A written summary of the Duke’s claim alleges MGN journalists pursued him and Davy wherever they went, which “placed a huge amount of unnecessary stress and strain” on their relationship.
The Duke alleges MGN’s journalists were only able to find out the couple’s whereabouts by illegally accessing information about their travel arrangements.
The Duke’s legal team claim suspicious calls were made to mobile phones belonging to Davy and also the Princess of Wales, as well as Frances Shand Kydd, Princess Diana’s mother.
The Duke lists 313 “highly suspicious” calls made to friends, family and associates between 2003 and 2011.
Seven of the calls were made to phones belonging to Davy between 2007 and 2009, one was made to Shand Kydd’s phone in 2003, two were made to the Princess of Wales’s phone in 2004 and 2010, and 22 were made to Jamie Lowther-Pinkerton, his then private secretary, between 2003 and 2005.
The vast majority of the calls - 270 in all - were made to Paddy Harverson, the Duke’s then communications secretary, between 2004 and 2011.
Others who were allegedly targeted include the Duke’s friends Guy Pelly and Jamie Murray Wells, and former equerry Mark Dyer.
The court was told Mirror Group made 267 payments to private investigators to find information about Princess Diana, the King, and the Prince and Princess of Wales as part of a £10.7 million ($21.2m) total spend on private investigators between 1995 and 2011.
Documents submitted to the court claim MGN commissioned investigators 114 times in relation to the Duke between 1997 and 2011.
It is alleged that MGN also made eight payments relating to the Prince of Wales between August 12, 1997 - less than three weeks before the death of Princess Diana - and September 2004, and seven payments relating to Diana herself, from May 1996 until September 1999.
Investigators were also paid to look into the King six times between May 2000 and October 2002; the Princess of Wales 12 times between 2002 and 2010; and Shand-Kydd three times in 2001 and 2002.
Another 14 payments were allegedly made for information gathered about the late Caroline Flack, the television presenter who briefly dated the Duke, between 2009 and 2011.
As well as admitting some wrongdoing in the case of the Duke, MGN - now part of Reach plc - also admitted to some wrongdoing in the case of Nikki Sanderson, the former Coronation Street actor.
However, it denies wrongdoing in the cases of Michael Turner, a fellow Coronation Street actor, and Fiona Wightman, ex-wife of the comedian Paul Whitehouse.
The four claim phone hacking, “blagging” and the payment to private investigators for illegally obtained information was “habitual and widespread” across the Daily Mirror, the Sunday Mirror and Sunday People.

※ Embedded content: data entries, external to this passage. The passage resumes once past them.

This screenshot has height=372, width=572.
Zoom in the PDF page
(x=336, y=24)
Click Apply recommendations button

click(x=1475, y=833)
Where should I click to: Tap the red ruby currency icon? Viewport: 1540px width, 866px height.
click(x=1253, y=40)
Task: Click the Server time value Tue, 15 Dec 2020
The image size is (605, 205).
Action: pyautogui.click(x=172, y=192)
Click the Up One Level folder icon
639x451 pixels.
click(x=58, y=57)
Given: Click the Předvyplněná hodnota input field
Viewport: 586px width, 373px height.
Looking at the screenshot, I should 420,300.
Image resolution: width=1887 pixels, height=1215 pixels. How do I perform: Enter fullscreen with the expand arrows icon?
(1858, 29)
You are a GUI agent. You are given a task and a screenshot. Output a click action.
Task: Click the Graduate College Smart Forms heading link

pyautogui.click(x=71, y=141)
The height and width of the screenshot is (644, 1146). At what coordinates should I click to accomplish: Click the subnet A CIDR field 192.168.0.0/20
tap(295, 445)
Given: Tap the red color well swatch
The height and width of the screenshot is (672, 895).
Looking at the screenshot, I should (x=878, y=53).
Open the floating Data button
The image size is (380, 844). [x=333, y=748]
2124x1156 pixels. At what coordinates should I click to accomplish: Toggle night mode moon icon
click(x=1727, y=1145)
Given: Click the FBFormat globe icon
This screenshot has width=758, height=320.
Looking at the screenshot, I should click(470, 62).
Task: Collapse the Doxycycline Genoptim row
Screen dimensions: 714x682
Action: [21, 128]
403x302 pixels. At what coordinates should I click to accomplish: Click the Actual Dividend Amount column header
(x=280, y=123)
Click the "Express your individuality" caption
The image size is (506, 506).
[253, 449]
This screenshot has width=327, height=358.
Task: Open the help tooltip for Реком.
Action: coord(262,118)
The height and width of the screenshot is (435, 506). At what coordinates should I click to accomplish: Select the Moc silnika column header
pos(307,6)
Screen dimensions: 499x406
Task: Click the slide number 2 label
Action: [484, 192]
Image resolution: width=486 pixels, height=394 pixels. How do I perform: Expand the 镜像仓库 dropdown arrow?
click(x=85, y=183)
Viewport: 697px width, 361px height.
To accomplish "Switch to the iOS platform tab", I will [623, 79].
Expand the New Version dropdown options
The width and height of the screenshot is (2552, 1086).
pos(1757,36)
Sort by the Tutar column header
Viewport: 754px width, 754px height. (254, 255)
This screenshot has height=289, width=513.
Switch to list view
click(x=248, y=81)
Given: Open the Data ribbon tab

The claimants allege that unlawful information gathering started as early as 1991 and went on until at least 2011, and that board members at the company knew about the activity from at least 1999.
Documents submitted to the High Court allege that “senior executives not only failed to take steps to stop these unlawful activities but instead sought to conceal them, and deliberately lied to and misled the public, the Leveson Inquiry and Trinity Mirror’s own shareholders by falsely denying their existence.”